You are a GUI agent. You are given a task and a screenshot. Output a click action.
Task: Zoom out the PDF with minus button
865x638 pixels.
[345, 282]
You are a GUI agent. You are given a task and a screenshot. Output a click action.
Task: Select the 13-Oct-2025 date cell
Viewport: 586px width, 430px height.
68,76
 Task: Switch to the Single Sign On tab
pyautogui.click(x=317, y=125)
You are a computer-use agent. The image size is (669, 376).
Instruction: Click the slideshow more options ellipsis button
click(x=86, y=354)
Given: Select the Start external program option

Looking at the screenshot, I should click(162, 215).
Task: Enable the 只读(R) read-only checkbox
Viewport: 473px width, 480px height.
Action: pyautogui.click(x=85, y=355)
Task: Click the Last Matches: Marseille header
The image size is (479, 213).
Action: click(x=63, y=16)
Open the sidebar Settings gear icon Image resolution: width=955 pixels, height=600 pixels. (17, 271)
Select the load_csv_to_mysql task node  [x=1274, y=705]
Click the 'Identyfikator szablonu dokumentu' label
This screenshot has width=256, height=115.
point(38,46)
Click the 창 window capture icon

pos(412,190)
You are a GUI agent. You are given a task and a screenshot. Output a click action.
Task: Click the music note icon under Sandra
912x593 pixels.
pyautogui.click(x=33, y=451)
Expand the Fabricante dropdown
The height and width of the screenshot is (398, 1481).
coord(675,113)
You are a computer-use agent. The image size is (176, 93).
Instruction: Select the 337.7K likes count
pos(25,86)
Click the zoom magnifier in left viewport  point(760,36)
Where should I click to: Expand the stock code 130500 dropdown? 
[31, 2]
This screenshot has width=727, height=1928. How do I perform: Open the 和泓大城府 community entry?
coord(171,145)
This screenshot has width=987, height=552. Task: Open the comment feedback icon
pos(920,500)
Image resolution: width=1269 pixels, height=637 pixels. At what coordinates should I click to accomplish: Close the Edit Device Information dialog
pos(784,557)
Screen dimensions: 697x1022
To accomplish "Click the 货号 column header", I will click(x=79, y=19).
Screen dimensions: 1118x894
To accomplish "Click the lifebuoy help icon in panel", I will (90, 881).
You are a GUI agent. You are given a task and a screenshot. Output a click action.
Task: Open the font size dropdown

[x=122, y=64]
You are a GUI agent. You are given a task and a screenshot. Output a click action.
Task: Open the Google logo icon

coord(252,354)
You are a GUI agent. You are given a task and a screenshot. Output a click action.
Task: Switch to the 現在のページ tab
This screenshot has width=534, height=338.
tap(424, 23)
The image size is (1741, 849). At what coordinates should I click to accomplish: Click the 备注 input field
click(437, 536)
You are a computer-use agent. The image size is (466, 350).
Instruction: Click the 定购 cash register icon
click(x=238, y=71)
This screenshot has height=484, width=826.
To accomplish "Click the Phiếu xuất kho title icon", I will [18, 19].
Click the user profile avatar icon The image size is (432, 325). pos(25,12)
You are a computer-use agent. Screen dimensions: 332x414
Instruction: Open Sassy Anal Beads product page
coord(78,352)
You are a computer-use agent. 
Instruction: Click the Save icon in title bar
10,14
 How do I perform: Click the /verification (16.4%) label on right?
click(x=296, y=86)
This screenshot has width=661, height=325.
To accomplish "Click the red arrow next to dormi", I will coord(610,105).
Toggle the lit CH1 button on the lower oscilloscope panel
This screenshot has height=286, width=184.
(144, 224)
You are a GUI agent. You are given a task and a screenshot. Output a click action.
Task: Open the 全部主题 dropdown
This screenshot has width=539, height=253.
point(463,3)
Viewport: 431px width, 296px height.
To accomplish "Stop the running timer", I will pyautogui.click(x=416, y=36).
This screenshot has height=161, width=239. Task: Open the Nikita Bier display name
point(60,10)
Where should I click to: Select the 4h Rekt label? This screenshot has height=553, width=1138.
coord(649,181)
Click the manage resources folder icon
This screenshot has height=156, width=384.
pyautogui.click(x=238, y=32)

◆ ◆ ◆

▶ **Short problem**
Please copy the entries above verbatim, from the line with "Open the sidebar" to the line with "pos(920,500)", including both of those lines.

▶ **Reply**
Open the sidebar Settings gear icon Image resolution: width=955 pixels, height=600 pixels. (17, 271)
Select the load_csv_to_mysql task node  [x=1274, y=705]
Click the 'Identyfikator szablonu dokumentu' label
This screenshot has width=256, height=115.
point(38,46)
Click the 창 window capture icon

pos(412,190)
You are a GUI agent. You are given a task and a screenshot. Output a click action.
Task: Click the music note icon under Sandra
912x593 pixels.
pyautogui.click(x=33, y=451)
Expand the Fabricante dropdown
The height and width of the screenshot is (398, 1481).
coord(675,113)
You are a computer-use agent. The image size is (176, 93).
Instruction: Select the 337.7K likes count
pos(25,86)
Click the zoom magnifier in left viewport  point(760,36)
Where should I click to: Expand the stock code 130500 dropdown? 
[31, 2]
This screenshot has width=727, height=1928. How do I perform: Open the 和泓大城府 community entry?
coord(171,145)
This screenshot has width=987, height=552. Task: Open the comment feedback icon
pos(920,500)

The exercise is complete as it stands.